The newly rooted stem receives identical genetic material directly, which can then be severed from the parent plant to begin a new plant.
Air layering is rather easy to do. Coconut coir that has just been wet is wrapped around a damaged stem portion.
Peel the bark off a section of a branch in the middle, then wrap moss over the wound and fasten it with floral ties or plant twine. To keep the moisture in, cover everything with plastic wrap.
Roots will emerge in about three weeks, after which you can cut below the rooted section for N’Joy Pothos plant duplication. I think that’s so clever.
N’Joy Pothos Challenges
Pothos generally has few pest problems but is occasionally affected by some insects or diseases. Root rots, with brown or nonexistent roots symptoms, are commonly promoted by overwatering.

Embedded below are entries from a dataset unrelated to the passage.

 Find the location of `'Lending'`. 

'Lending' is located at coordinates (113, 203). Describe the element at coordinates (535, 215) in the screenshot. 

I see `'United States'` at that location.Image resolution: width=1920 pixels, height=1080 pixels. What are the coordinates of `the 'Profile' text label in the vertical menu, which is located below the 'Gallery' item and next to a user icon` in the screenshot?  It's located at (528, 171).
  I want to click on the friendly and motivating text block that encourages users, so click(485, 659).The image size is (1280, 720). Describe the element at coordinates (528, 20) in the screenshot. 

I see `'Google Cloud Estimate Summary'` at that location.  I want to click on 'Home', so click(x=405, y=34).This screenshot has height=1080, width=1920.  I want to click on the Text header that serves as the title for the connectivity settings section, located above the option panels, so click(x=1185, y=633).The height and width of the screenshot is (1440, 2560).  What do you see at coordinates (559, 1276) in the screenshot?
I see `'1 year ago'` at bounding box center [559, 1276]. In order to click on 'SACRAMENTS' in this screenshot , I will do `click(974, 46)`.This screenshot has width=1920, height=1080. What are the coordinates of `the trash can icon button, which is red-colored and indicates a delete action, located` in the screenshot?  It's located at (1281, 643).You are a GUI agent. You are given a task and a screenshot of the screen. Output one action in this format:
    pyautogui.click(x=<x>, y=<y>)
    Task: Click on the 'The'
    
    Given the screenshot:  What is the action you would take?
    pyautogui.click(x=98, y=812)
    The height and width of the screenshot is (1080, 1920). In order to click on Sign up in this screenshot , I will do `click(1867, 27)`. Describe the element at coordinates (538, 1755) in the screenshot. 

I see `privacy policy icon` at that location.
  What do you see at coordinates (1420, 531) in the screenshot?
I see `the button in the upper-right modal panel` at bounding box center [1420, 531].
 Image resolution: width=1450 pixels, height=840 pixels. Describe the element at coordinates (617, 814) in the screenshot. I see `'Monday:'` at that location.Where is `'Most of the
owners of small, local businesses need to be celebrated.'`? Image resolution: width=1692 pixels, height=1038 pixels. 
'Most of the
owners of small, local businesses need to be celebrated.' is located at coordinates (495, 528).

Blackening of the leaf margins or tips can be caused by overwatering, inadequate watering, or excess fertilizer (because of the buildup of salts in the soil). The discoloration of the soil is often accompanied by leaves becoming yellow.
The most common insect pests infesting Pothos in homes are mealybugs and scales. Mealybugs appear as white, cottony masses, frequently in the leaf axils, on the lower surfaces of leaves, and even on the roots.
Scales look like bark-colored bumps on the stems and leaves and are sometimes difficult to distinguish from the plant material on which they feed. These pests may produce copious amounts of honeydew (many, but not all, do), so the leaves and nearby surfaces may be sticky and sooty mold may develop.
Infested plants become stunted, and with severe infestations, plant parts begin to die. Pesticides may be used to control these insects, but often it is better to discard the plant and start over with clean plants or cuttings.
Spider mites occasionally infest Pothos and can easily be controlled with a thorough cleaning and frequent applications of insecticidal soap.
Low light can result in loss of variegation. Low temperatures or abrupt changes from very high to moderate temperatures can cause scattered brown patches, usually located in the center of the leaf, especially if plants are succulent and growing vigorously.
Is N’Joy Pothos toxic to cats and dogs?
All aroids, including Pothos, Philodendron, and Monstera, are toxic to people and pets as they contain calcium oxalate crystals. These toxins can cause swelling, inflammation, and pain in contact with the skin or oral cavities.
In Closing
The N’Joy Pothos is a true gem in the houseplant collection, with its beautiful variegation making it stand out. You’re in for a fantastic treat if you’re prepared for a possibly wide range of growth and coloring. If you look after your N’Joy Pothos, it will continue to produce beautiful leaves for many years.